Understanding Military Retirement Laws
Understanding Military Retirement Laws
Military retirement laws have gotten complicated with all the system changes, UCMJ provisions, and legislative updates flying around. As someone who navigated these laws through my own retirement and helped junior service members understand their legal rights, I learned everything there is to know about the legal framework governing military retirement. Today, I will share it all with you.

Types of Military Retirement
Probably should have led with this section, honestly. Your retirement system is determined by your entry date into service, and it’s locked in unless you explicitly opted into BRS during the 2018 window. Each system has different multipliers and benefits.

- Final Pay System (pre-Sept 1980)
- High-36 Month Average System (Sept 1980 – Dec 2017)
- REDUX System (optional for 1986-2018 cohort)
- Blended Retirement System (BRS) (Jan 2018+)
Final Pay System
Final Pay is the simplest: 2.5% per year of service times your final month’s base pay. Serve 20 years, retire at E-7 with $4,000 base pay, and you get $2,000/month for life (50% of $4,000). No averaging, no complexity—just straight calculation based on what you were making when you retired.
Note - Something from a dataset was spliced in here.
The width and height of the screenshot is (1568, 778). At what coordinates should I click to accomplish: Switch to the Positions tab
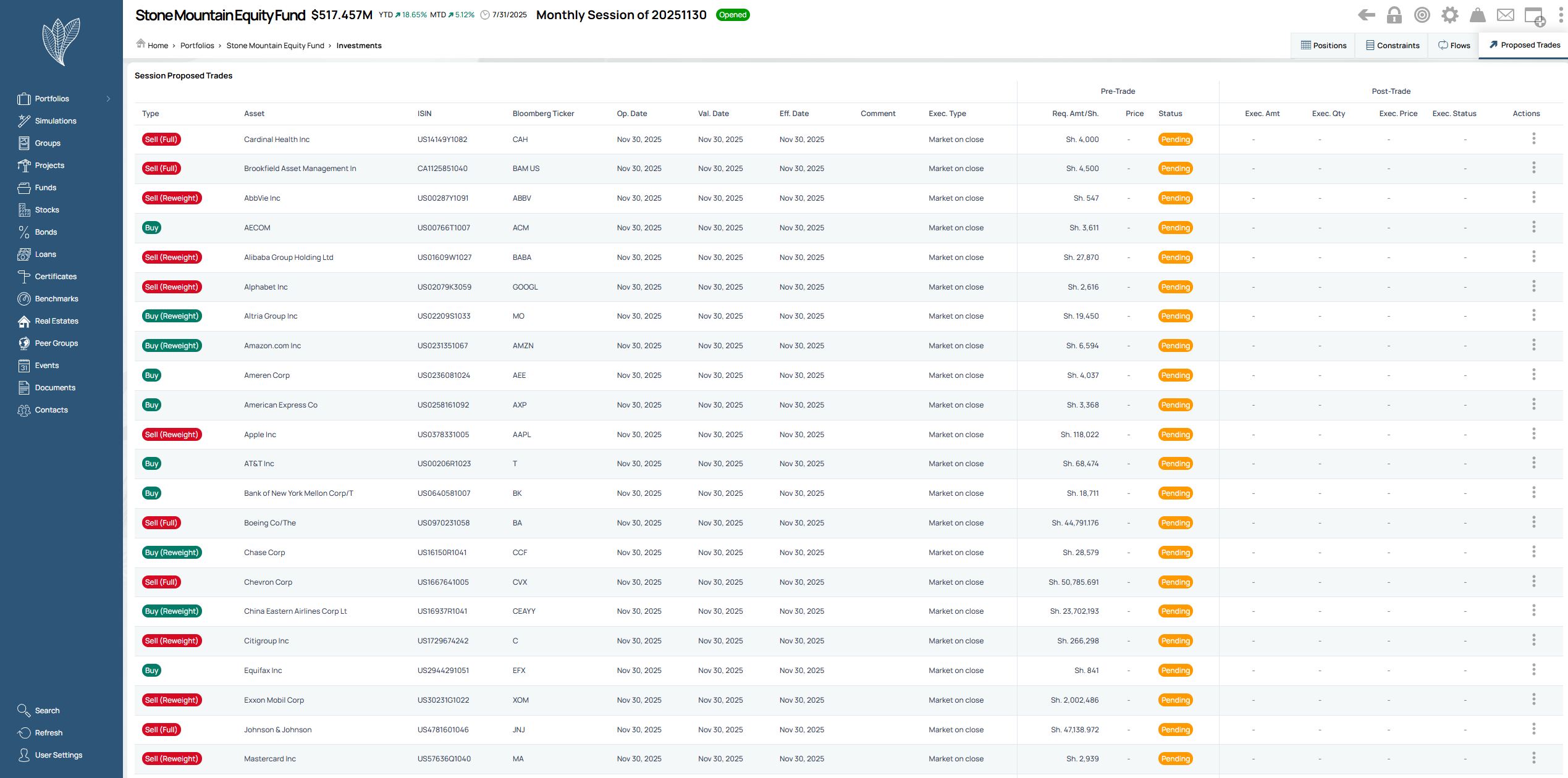(1323, 46)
High-36 Month Average System
High-36 (also called High-3) uses your highest 36 consecutive months of base pay averaged together, then applies the 2.5% multiplier. For most people, that’s the final three years at peak rank. The averaging smooths out any pay fluctuations and usually results in slightly less than Final Pay, but it’s fairer for people who got promoted late in their careers.

REDUX System
REDUX was a terrible deal that almost nobody took. You got a $30,000 Career Status Bonus at 15 years, but your retirement multiplier dropped to 2.0% (40% at 20 years instead of 50%). Unless you invested that $30,000 perfectly, you lost money over a 30-year retirement. Congress eventually recognized this and stopped offering it.

Blended Retirement System (BRS)
BRS drops the pension multiplier to 2.0% but adds TSP matching and continuation pay. That’s what makes BRS endearing to us younger service members—you get something even if you leave before 20 years, which the old systems never provided. The TSP matching can make up for the lower pension if you contribute wisely.

Legal Rights Under the UCMJ
Your retirement is protected under federal law. The DoD can’t arbitrarily take away your pension, though certain actions can forfeit it. Court-martial convictions for serious offenses, dishonorable discharge, or conviction of crimes against the United States can result in forfeiture of retirement pay. Legal protections exist for contested cases, and you have appeal rights through the Board for Correction of Military Records (BCMR) and federal courts if needed.